Conceptually developing the “Phoenix: a survivor’s guide” research algorithm and prototype publication has proven quite challenging considering the aim was high to accomplish several goals:
Design, layout and scope. Submit IRB Proposal. Make initial contact with participant groups.
Field research and data collection (speak to 2-3 stakeholders).
Data analysis and review. Modify plan according to findings. Write rough draft and rough layout of the survival guide.
Have 1 sample copy of the survival guide for the class demo.
To date, these goals have been accomplished with the exception being the IRB submission. Although the initial questions and IRB submission has been completed, the response from initial field research has altered our course. During preliminary field research with stake holders, it was determined that further study was needed to more precisely target the publication.

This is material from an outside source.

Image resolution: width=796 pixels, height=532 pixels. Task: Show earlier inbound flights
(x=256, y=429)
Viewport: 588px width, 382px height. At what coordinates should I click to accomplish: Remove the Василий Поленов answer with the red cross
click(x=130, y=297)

The initial concept of creating a printed publication for homeless populations was due to the assumption that internet connectivity may be of limited availability to this demographic. During initial discussion with homeless shelter administrators, this assumption was debunked as not applicable to shelter observations. Additionally, it was added that the cel phone has become a primary life-line for “vulnerable” populations and is considered one of the last things given up in a homeless or survival situation.
Although the availability of cel phone and data communications devices does not preclude the development of a survivor guide in general, it does alter the trajectory of behavioral research questions and research design. The use and availability of data communications may suggest an opportunity to deliver a technology, app or website to deliver fresh survival information to vulnerable communities.

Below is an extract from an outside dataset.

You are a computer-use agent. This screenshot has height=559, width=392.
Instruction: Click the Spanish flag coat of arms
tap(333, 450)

It is felt that further field research be conducted in a grass-roots manner and several shelters be visited, volunteer time be committed and true insight into the population be gained prior to submitting a formal research proposal.

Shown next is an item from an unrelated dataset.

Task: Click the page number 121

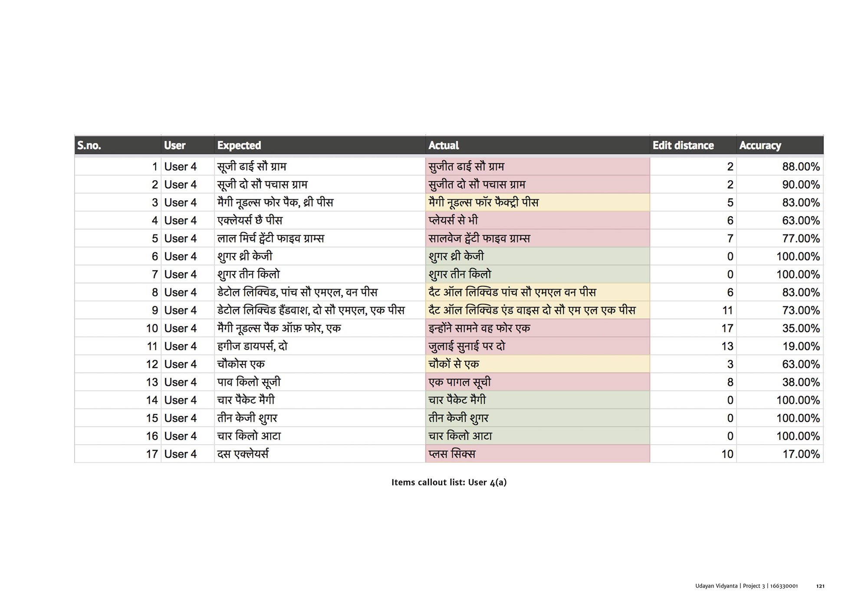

In the meantime, resource availability and survival tips, including bio-markers have been identified and documented to support the Survival Guide prototype. Additionally, photo documentation of resources and bio-markers has been achieved and a prototype publication will be produced.
New knowledge has been gained with respect to three important matters:
- Phoenix has established an intake organization for managing new homeless cases. Shelters are no longer solely responsible for managing intake and processing of vulnerable families and women.
- Phoenix still has not created this intake system for men who are the vast majority of the homeless population in AZ (68-71%)
- Homeless populations may have access to and/or use data communication technology and might warrant research specific to this fact.
In addition, new contacts have been made for accessing vulnerable communities in Phoenix for future research.